I have an agg. sexual assault case wherein the victim has requested a pseudonym. She's also requested a protective order. I'm assuming I still have to use the pseudonym for all the protective order documentation, but because our office hasn't faced this situation before, I'm not entirely sure how to proceed. Can anyone give me any guidance?
Resurrecting an old thread because this issue has come up again. Any experience/suggestions?
In the age of the internet, is there any point? The name of the girl from Steubenville was posted online in just a few days.
C.C.P. Art. 57.02(f) sure makes it sound like you'd have to use the pseudonym in all public filings including protective order documents. I'd get it on the record that the defendant and/or his attorney were provided a copy of the pseudonym form so there's no confusion.

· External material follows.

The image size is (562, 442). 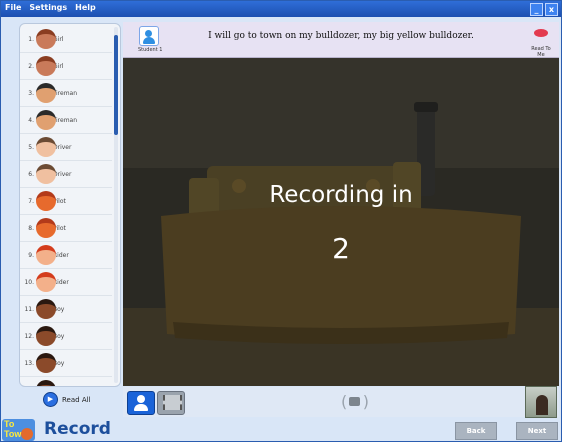 What do you see at coordinates (31, 39) in the screenshot?
I see `role-number: 1.` at bounding box center [31, 39].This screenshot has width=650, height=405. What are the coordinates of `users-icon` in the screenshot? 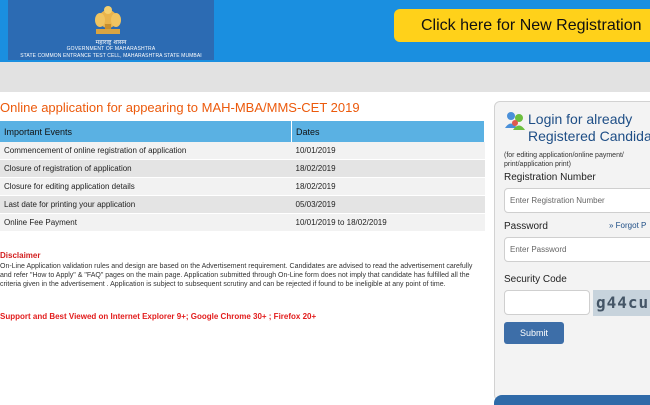 It's located at (515, 121).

Yes Molly of course there is a point to using pseudonyms. For every high profile sexual assault like what happened in Steubenville there are many thousands of sexual assaults that no one hears about except law enforcement and the parties' immediate family. If people do their jobs correctly it isn't that difficult to maintain the confidentiality of a victim's name. Also citing what happened in Ohio is silly. It was the defendants and others who arguably could have been charged themselves that distributed the details and posted all of the information on the internet. Obviously that's not going to happen very often.
So what do you do if the defendant says to heck with you and posts all her name and stuff on the internet? Or what if a friend or member of the defendant's family does?

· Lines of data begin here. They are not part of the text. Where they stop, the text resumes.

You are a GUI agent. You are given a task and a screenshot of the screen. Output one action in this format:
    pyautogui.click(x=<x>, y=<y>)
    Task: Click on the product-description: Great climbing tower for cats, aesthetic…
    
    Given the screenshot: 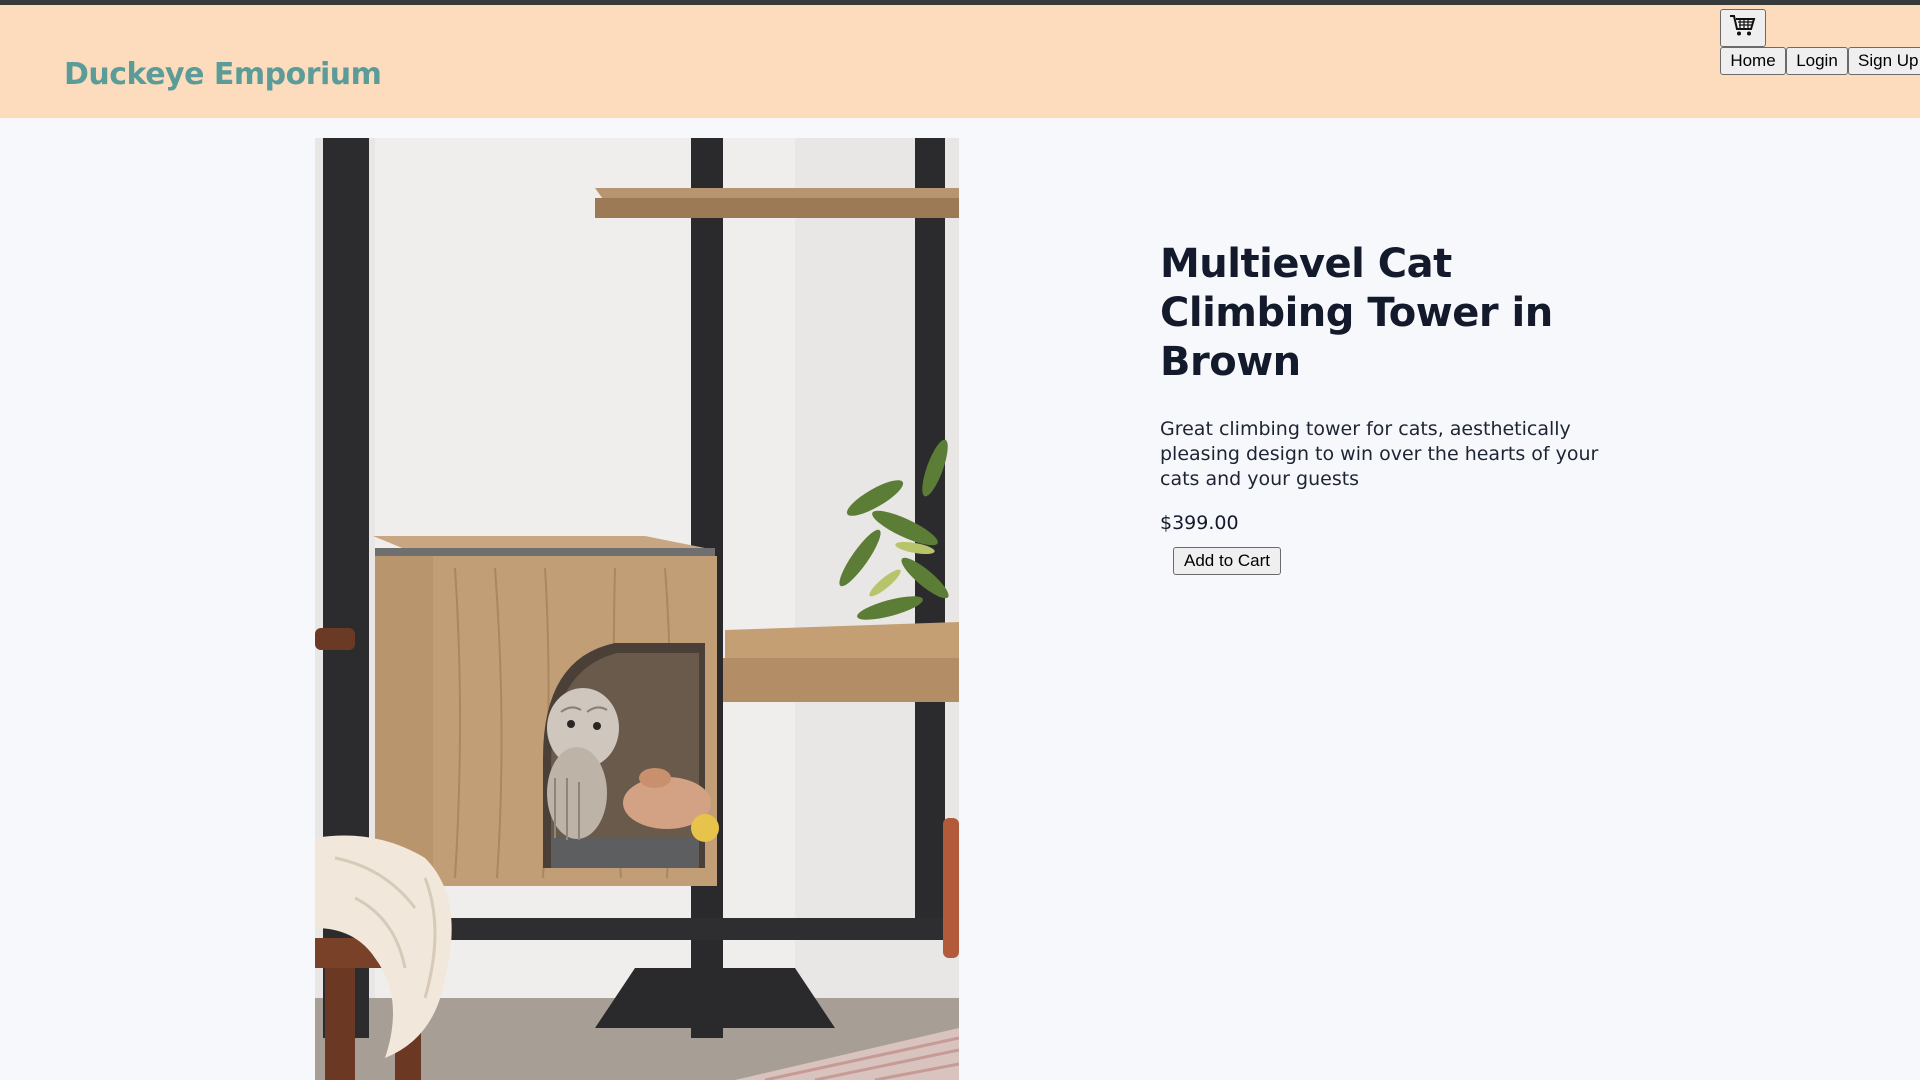 What is the action you would take?
    pyautogui.click(x=1380, y=454)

What kind of sanction could a trial court do to someone (like a friend) who is not apart of the case)?
There is no such thing as "thousands of sexual assaults that no one hears about but law enforcement and the parties' immediate family." There are cases that receive more publicity, or less publicity. But every case has some form of publicity. Just because you, personally, do not know of a case does not mean that the case is not important to someone else.
In every rape case there are people who know the alleged victim. That can be used as leverage against the victim by slut shaming her. So there is every reason in the world for a defendant or (most especially) one of his friends to put this personal information out there.
Could there be a law about this perhaps?
Sure. A judge could have a gag order put in place. Each violation could result in a charge of contempt. It could even be a condition of bond. Additionally, harassment and witness tampering are both offenses. Depending on the level of the problem, if it rose to meet the elements of those offenses, additional charges could be filed.
The point of the pseudonym protection is to keep the victim's name out of publicly filed records which are both official sources and widely accessible to the public... unlike some guy's Facebook page or blog. If a defendant or defense witness chooses to run their mouth online then I get to use it against them in trial.
It is a Class C Misdemeanor to divulge the true identity of an alleged victim if he or she has requested a pseudonym pursuant to Chapter 57B of the Code of Criminal Procedure.
The problem logistically I believe with this law is most police departments do not have the proper procedures to process requests for a pseudonym in cases of alleged family violence. To whom does one submit the form promulgated by the attorney general for a pseudonym? The legislature messed up royally, and may potentially open up entities to liability, by not determining a procedure to handle these forms requesting pseudonyms.
Also, and this is a hypothetical situation, what happens if a subject is arrested for family violence but he alleges that, in fact, he was assaulted by the victim? The way the law reads, there is no process to legally prevent authorities from being required to withhold the name of the arrestee in public police documents.